Usa e Cina, almeno in questa fase, crescono nella stessa misura: come mai in Italia la crescita degli
Stati Uniti non è ritenuta pericolosa, nel mentre il “pericolo giallo” è sulla bocca di tutti? Perché
l'Italia, perdendo la sfida della modernizzazione, ha una struttura economica molto più simile alla Cina
che non a quella degli Stati Uniti, sempre più orientati alla terziarizzazione, spinti dalla ricerca militare
ed in grado di tradurre i risultati di questa ricerca nei settori produttivi rimasti, molti ad alta tecnologia.
Tagliata fuori dalla produzione in settori avanzati ( ci sono, e non poche fortunatamente le eccezioni,
ma è pur vero che in Italia non si produce un computer o un telefono cellulare) l'industria nazionale si
è avvalsa della straordinaria abilità dei nostri imprenditori nella gestione dei processi, meno (anche
qua le eccezioni non mancano, per fortuna, e sono riconosciute a livello internazionale) per
l'innovazione di prodotto. Inoltre la sensibilità della produzione italiana al costo del lavoro erode
continuamente le nostre posizioni sul mercato globale.

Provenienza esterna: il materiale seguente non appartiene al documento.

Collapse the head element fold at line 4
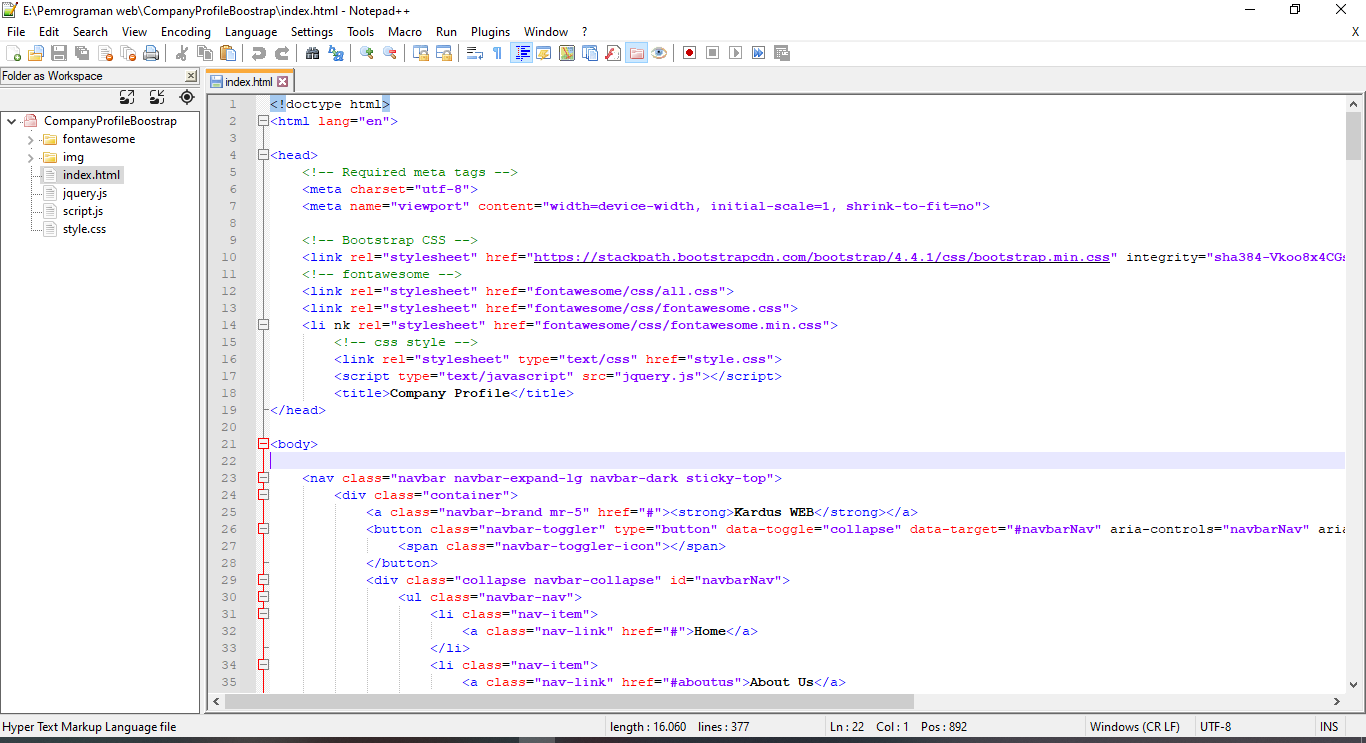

Posizionamento su settori maturi; sensibilità al costo del lavoro: è la fotografia della Cina di oggi,ed è
questa somiglianza all'economia di quel Paese che ce la porta come diretta concorrente. Metteteci in
più l'assoluta spregiudicatezza commerciale, coperta al 100% dal regime, e si capisce il rischio che
corriamo.
E' da ribadire peraltro che questa è la fotografia di oggi, ma che già domani verrà modificata, in
quanto la Cina si presenterà sui mercati con prodotti a più alto contenuto tecnologico. Le università
cinesi ed i centri di ricerca sono avanzate negli studi nel campo della biologia e dei materiali. Prodotti
che incorporano trattamenti legati alle nanotecnologie sono, ad esempio, già in commercio altri ne
vedremo tra poco. E l'India ha un modello molto simile a quello cinese.... L'Italia al contrario da anni
disinveste sul ricerca e sviluppo
In conclusione: è in corso un riposizionamento a livello mondiale delle varie economie, con un
tendenziale, ancora modesto riequilibrio della distribuzione dei redditi: la fase di espansione, in
sostanza, è colta meglio dalle economie emergenti e dagli USA che non dall'Europa, ed in particolare
dall'Italia. La ricetta della ricerca mirata e del trasferimento all'industria è valida, ma si realizza in cicli
lunghi: va perseguita senza illusioni.. La crisi del tessile e la necessità di spostare il settore a livelli di
più alta tecnologia andavano percepite ed affrontate cinque anni fa, non oggi: eppure la scadenza dei
dazi all'inizio del 2005 era conosciuta da più di un decennio...
Occorrerà soffrire, temo soffrire molto, nei prossimi anni e si potrà riprendere lo sviluppo
probabilmente con una minore dipendenza dalla produzione ad alta intensità di mano d'opera, con un
domanda pubblica intelligentemente di traino a settori innovativi, con una maggiore attenzione
a gestire il patrimonio artistico ed ambientale ed a monitorare l'offerta dei servizi connessi.